Squeeze the Juice Out of the Present Stop Daydreaming About the Future
Don’t tell yourself this comforting lie
“Most [people] make the error of thinking that one day it will be done. They think, “If I can work enough, then one day I could rest.” Or, “I’m only doing this now so that one day I can do what I really want with my life.”
“The error we make is to think that eventually, things will be different in some fundamental way. They won’t. It never ends. As long as life continues, the creative challenge is to tussle, play, and make love with the present moment while giving your unique gift.” — David Deida
Rushing Through Life
Why are we all in such a rush for completion and finality? I remember having a conversation with some engaged friends. We were out drinking, so maybe the truth spilled out a little bit too much.
I don’t remember the specifics, but both of them more or less admitted they got engaged because they were tired of going through the hoops of dating. Could’ve just been the liquor talking, but it seemed like they were more relieved to be done dating than they were excited to start a new adventure as a couple.
Married couples are easy to pick on. Two people have the most exciting moment at the beginning of the journey, the wedding, and then they get comfortable, stop dating each other, and many of them stop having sex altogether.
But this example is a microcosm of a broader problem we all struggle with to some degree.
Why do you want to reach a place where you’re comfortable and content?
Why would you ever want to reach a point where you have all the answers, you’re perfectly sure of yourself, and there’s no room for growth?
Why do people look forward to retirement, weekends, and any moments that provide an escape or an end to the yin and yang that is work?
Why is tenure, being impossible to fire and having no pressure to perform, a worthwhile goal? Why do we want to feel accomplished? Why are we all in a rush to check out?
Stay Uncomfortable
Accomplishment doesn’t fill the void in your life. Reaching milestones only feels good for a brief moment and then you quickly get used to your new level of success. Familiarity breeds contempt. Honestly, aside from meditating in a cave for ten hours per day, I don’t think there’s any way to reach a true and lasting level of contentment.
The next best thing, the thing I focus on, is growth. My life got better when I realized there was no end-point to look forward to. I’ve built a masochistic relationship with being uncomfortable. On the one hand, having less certainty causes some level of anxiety, sure. But on the other hand, you’re always on your toes and never bored.
Stay on your toes long enough, and you realize you crave the adventure itself. The way my life is constructed right now, I build foundations and move on to new things. I’ll write for the rest of my life, but I don’t feel like I have anything to prove anymore.
Commitment Consistency
I promise I’m not trying to pick on married folks, but it just makes for a good analogy. See, often people get married thinking that this milestone will complete them and they’ll no longer have to feel worried, but then the milestone can become a prison, thanks to commitment consistency bias.

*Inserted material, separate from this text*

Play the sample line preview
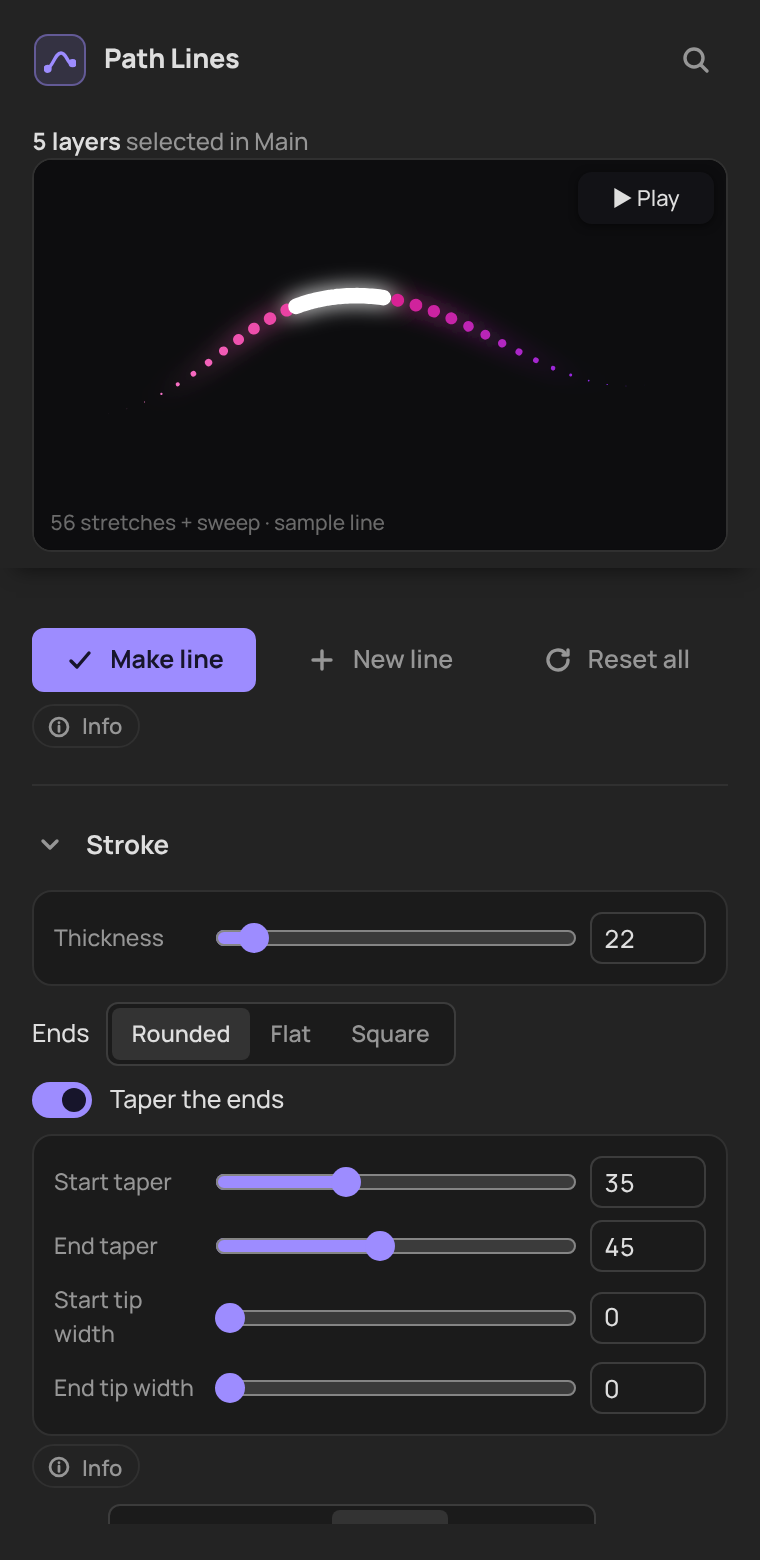 click(x=646, y=198)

“This is a superpower in error-causing psychological tendency: bias from consistency and commitment tendency, including the tendency to avoid or promptly resolve cognitive dissonance. Includes the self-confirmation tendency of all conclusions, particularly expressed conclusions, and with a special persistence for conclusions that are hard-won.” — Charlie Munger
Everyone knows a couple who just…shouldn’t be together. They know it. But why do they stay together? Commitment consistency. The more you commit to something, the less you want to let go of it, no matter how shitty it is. You see it in relationships, careers, and entire lives.
You get into this groove and you just so desperately want some level of consistency in your life, some solidified identity you can cling to, that you never change.
In your rush to “get your life figured out,” you got…exactly what you wanted. Maybe your life sucks, but you do have it all figured out. You know what to expect.
You have beliefs and ideas that are real to you even though they might not be useful. And you cling to them until you die. All of this is derived from this need for completion and finality.
I never want to feel complete. I never want to feel like I have it all figured out. And deep down, neither do you.
The question is…what are you going to do about it?
Are you going to live in the cage of comfort or will you be brave and live in the jungle? The jungle can be harsh and cruel, but many species survive and thrive in the jungle because they learn how to adapt.
If there’s an arrival point worth reaching, it’s the ability to have complete fluidity and adaptability. To not need to know all the answers up front. To live this quote:
‘Never let the future disturb you. You will meet it, if you have to, with the same weapons of reason which today arm you against the present.’ — Marcus Aurelius
Tomorrow doesn’t exist anywhere except in your mind. There’s no such thing as the future. Stop being in such a rush to get to it. To “settle down.”
Why settle for anything, at all, ever?
Ask yourself that and do what feels right with the answer you come up with.